TEXT SEGMENT:
-- START --

Mirror Sky

We’ve heard from Aperus a couple of times previously – very atmospheric records from Santa Fe made with a curious mix of field recordings, weather recordings, electronics, and ambient captures from the ether. Aperus is solo project of Brian McWilliams, who’s here again today as one half of Remanence, a collaborative project with John Phipps.

Active since 1995 they managed to release but five albums over 28 years, starting out with a cassette called Premonition, but it seems Sepiadrone (RESONANT EFFECTS RFXCD03) might be their last gasp. Where Aperus is very focussed on evoking a sense of place, Remanence seems to be more of a musical / performance / recording thing, involving guitars, samples, synths, and objects, with the emphasis on very profound transformations of their source materials, and a sense that they’re working and exploring together right there in the room and very much in the moment (unlike say one of those situations where the recording artists don’t actually meet up and simply swap soundfiles across continents). One of them even kept a diary as they were making this record, and there’s a short excerpt printed here on the press release – indicating that marbles and rocks are every bit as important to them as guitars and drums, and the elusive thrill they’re both seeking is is to do with actions such as vibrating, dragging and rolling their objects around.

-- END --

RAW DATA:
-- START --

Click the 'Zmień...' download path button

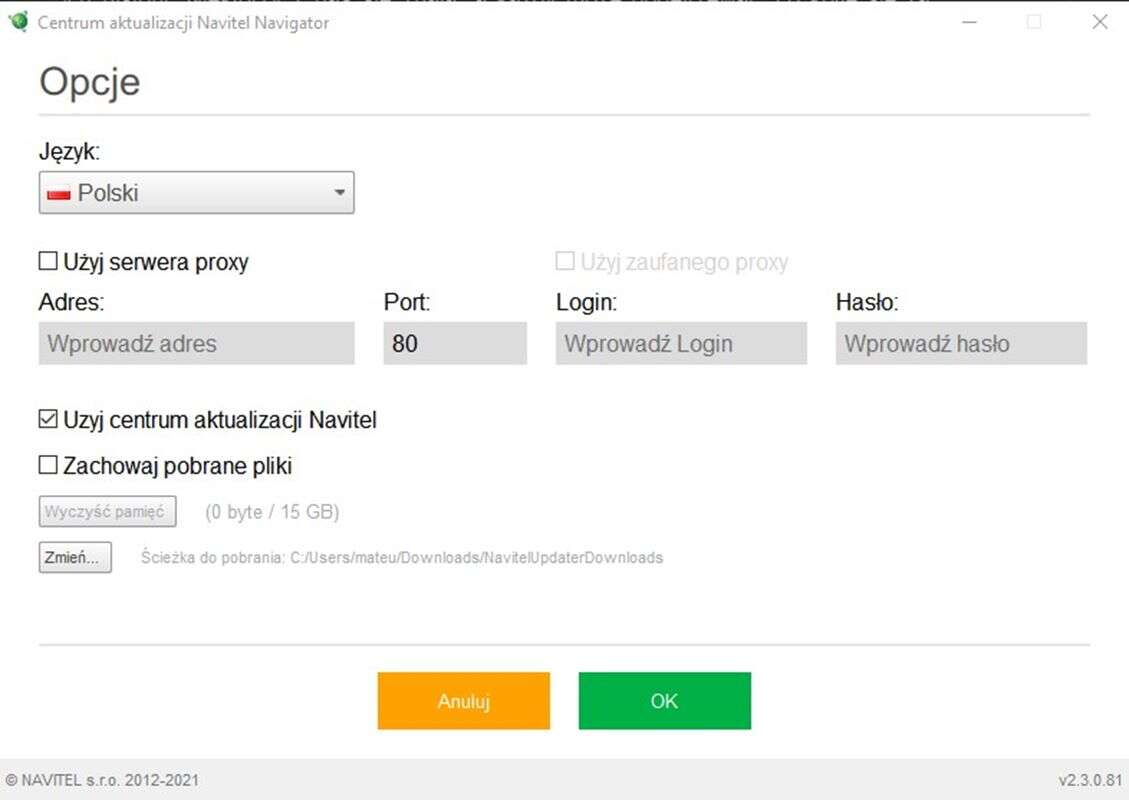tap(75, 558)
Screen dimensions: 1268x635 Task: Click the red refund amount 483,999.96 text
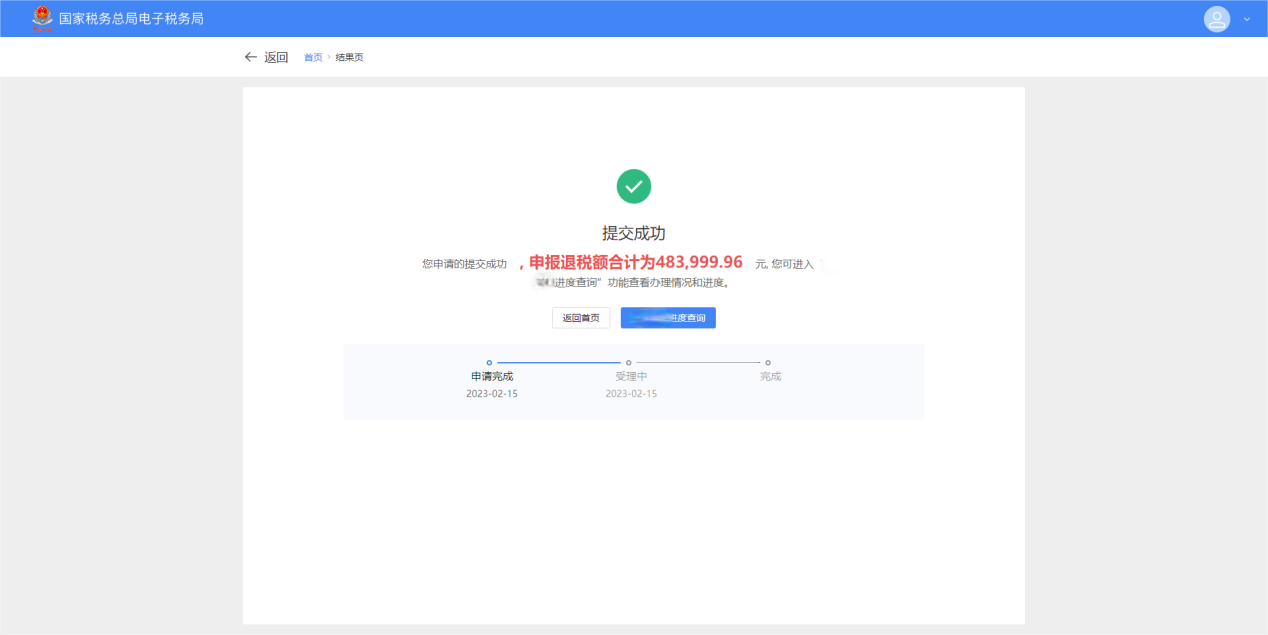698,262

-- END --

From the Remanence review, write out word for word the passage starting at "We’ve heard from" and ending at "with John Phipps.".

TASK RESULT:
We’ve heard from Aperus a couple of times previously – very atmospheric records from Santa Fe made with a curious mix of field recordings, weather recordings, electronics, and ambient captures from the ether. Aperus is solo project of Brian McWilliams, who’s here again today as one half of Remanence, a collaborative project with John Phipps.